#### Task inputs:
--

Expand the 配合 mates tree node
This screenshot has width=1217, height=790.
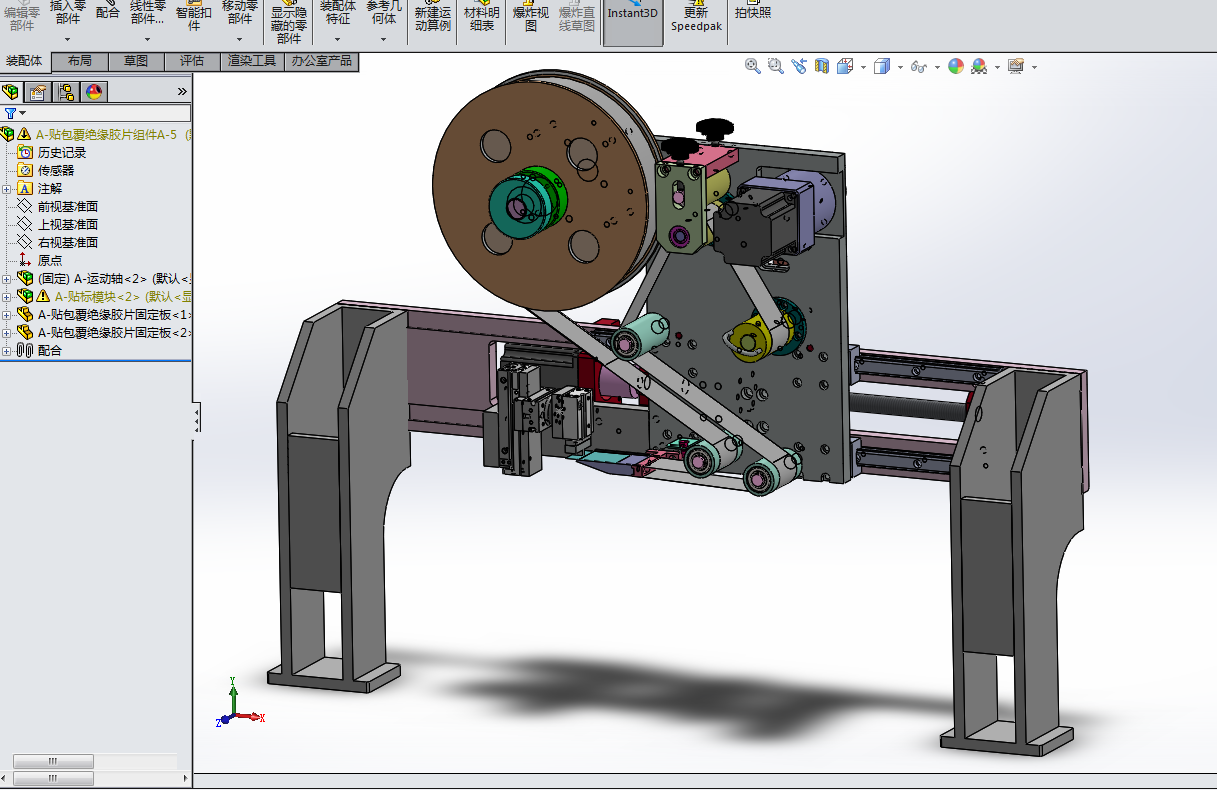tap(7, 351)
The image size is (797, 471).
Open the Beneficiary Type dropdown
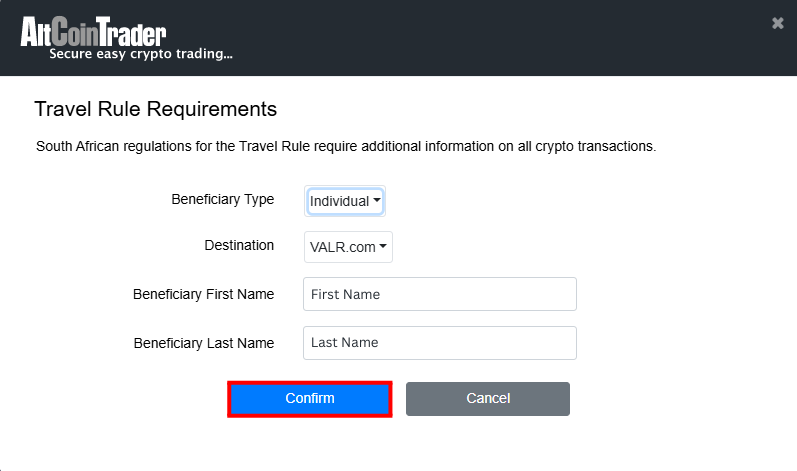pyautogui.click(x=345, y=201)
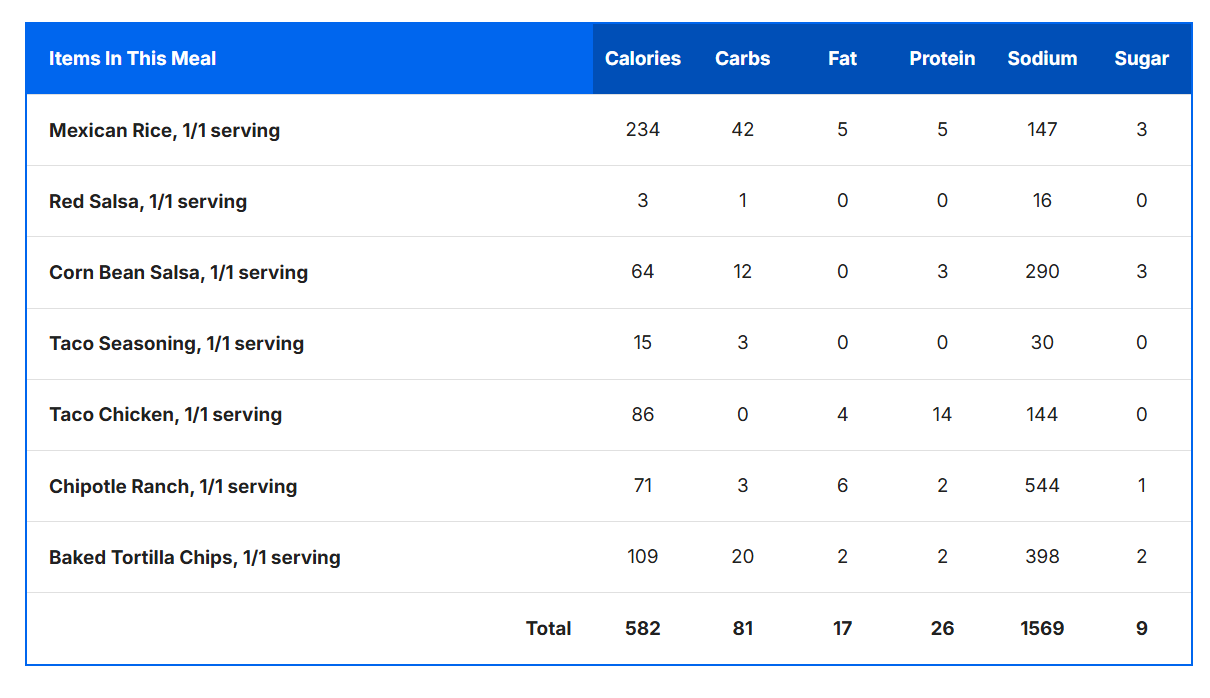Click Taco Chicken protein value 14
Image resolution: width=1210 pixels, height=698 pixels.
[x=942, y=415]
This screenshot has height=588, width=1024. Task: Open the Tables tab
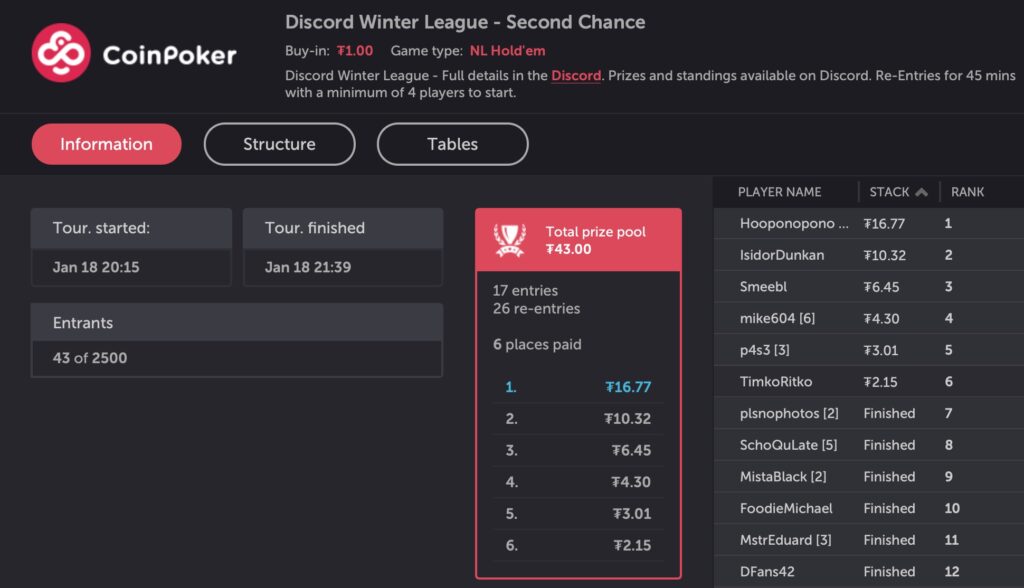click(x=452, y=143)
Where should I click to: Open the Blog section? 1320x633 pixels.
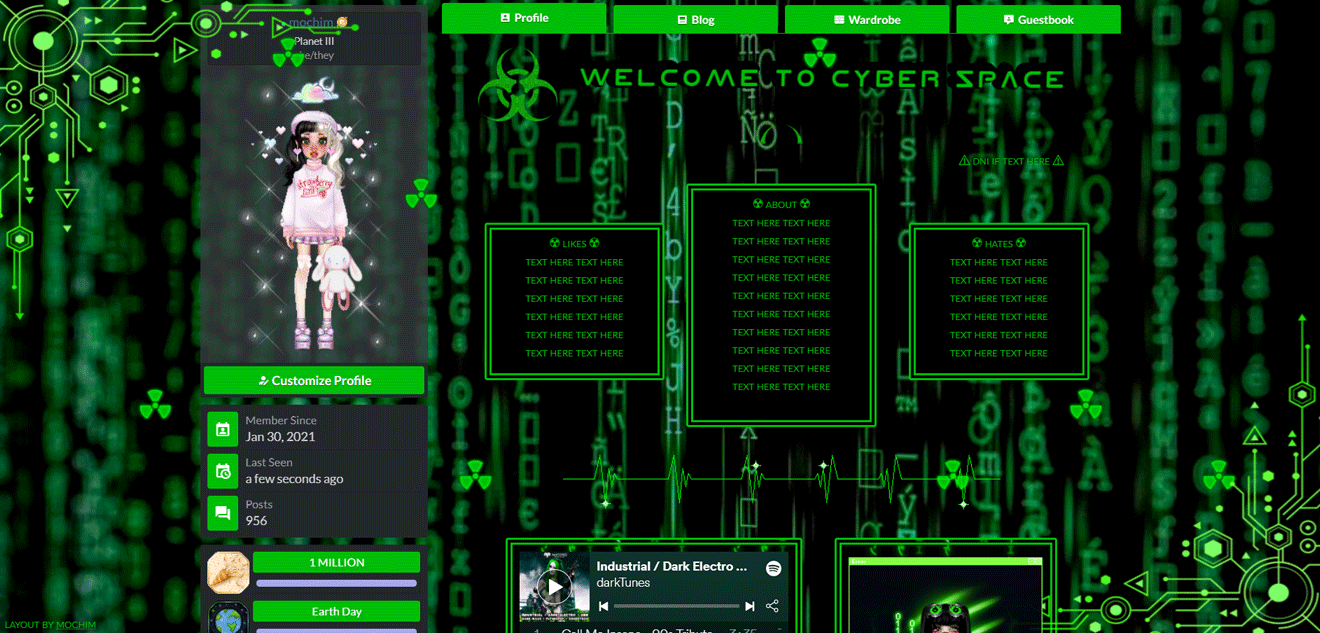pyautogui.click(x=695, y=18)
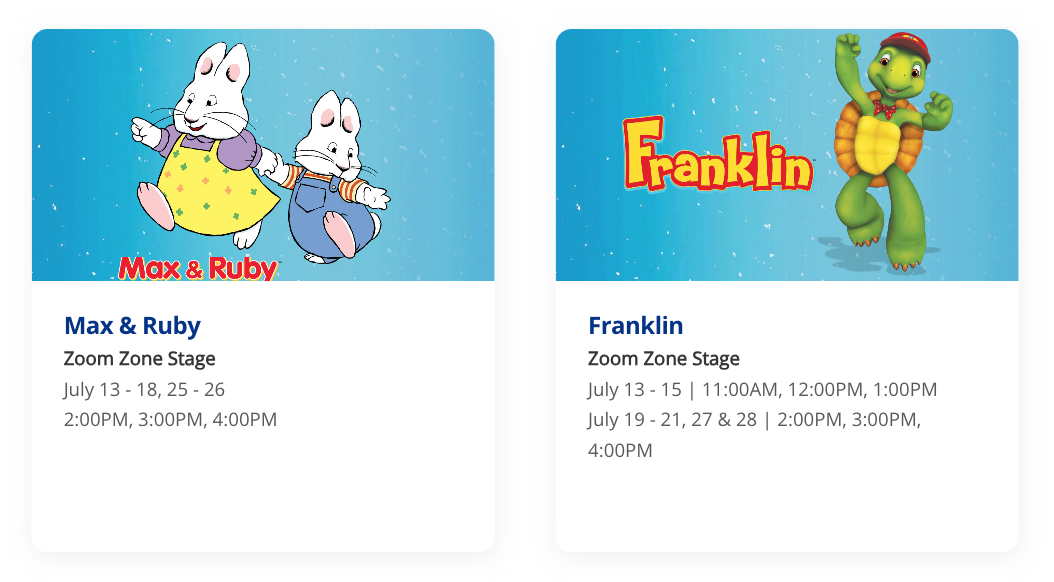Open the Max & Ruby title link
Screen dimensions: 1054x582
132,325
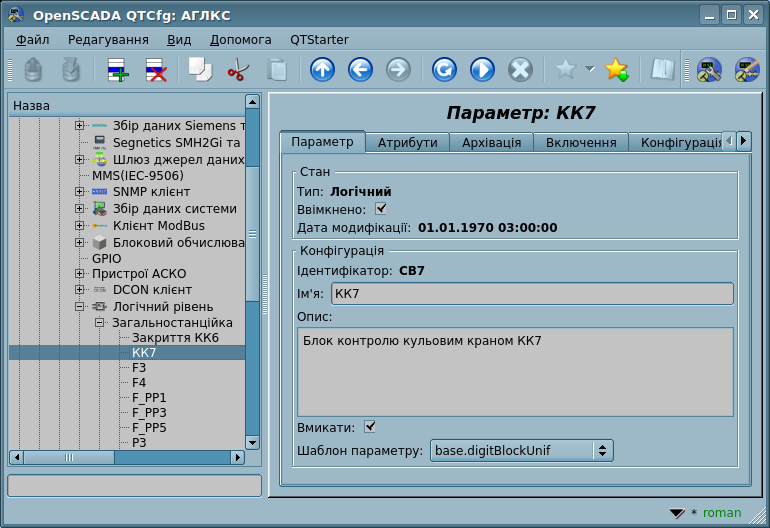Open the Редагування menu
The height and width of the screenshot is (528, 770).
click(108, 39)
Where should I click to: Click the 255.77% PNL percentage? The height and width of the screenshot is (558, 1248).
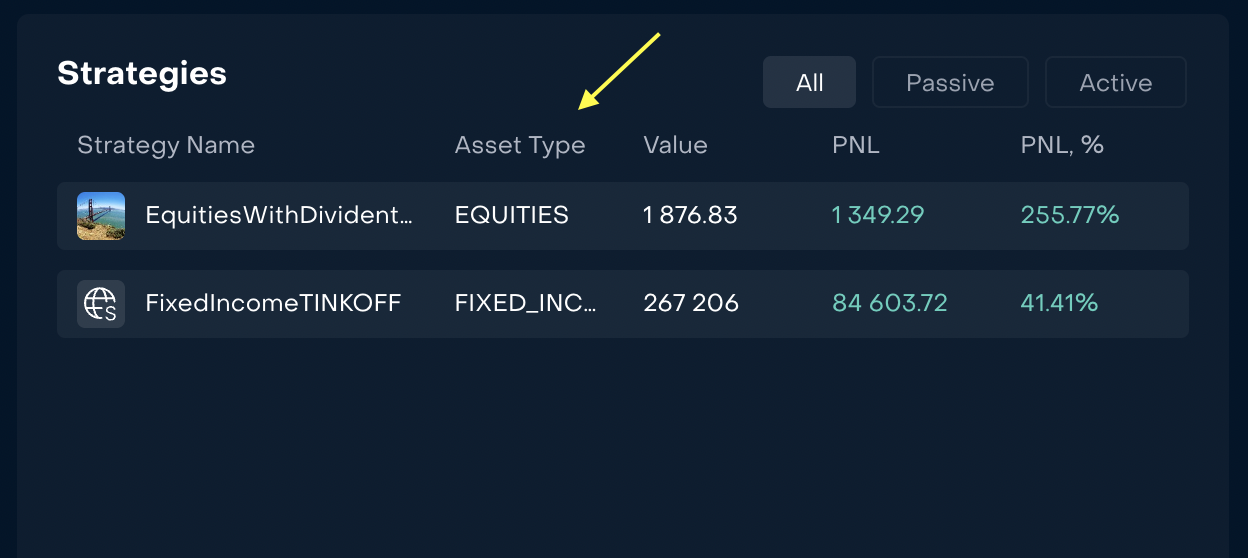pyautogui.click(x=1070, y=215)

--

#### Task to complete:
Exact lines, nothing more: output the one with "This screenshot has width=1217, height=790." and every later line through the end of the data, skipping pictures.

#### Written solution:
This screenshot has width=1217, height=790.
tap(7, 351)
The image size is (797, 471).
Open the Beneficiary Type dropdown
pyautogui.click(x=345, y=201)
Click Taco Chicken protein value 14
Image resolution: width=1210 pixels, height=698 pixels.
[x=942, y=415]
This screenshot has height=588, width=1024. Task: Open the Tables tab
click(x=452, y=143)
Where should I click to: Open the Blog section? 1320x633 pixels.
pyautogui.click(x=695, y=18)
Open the Max & Ruby title link
Screen dimensions: 1054x582
132,325
Open the Редагування menu
The height and width of the screenshot is (528, 770).
click(108, 39)
Where should I click to: Click the 255.77% PNL percentage? The height and width of the screenshot is (558, 1248).
pyautogui.click(x=1070, y=215)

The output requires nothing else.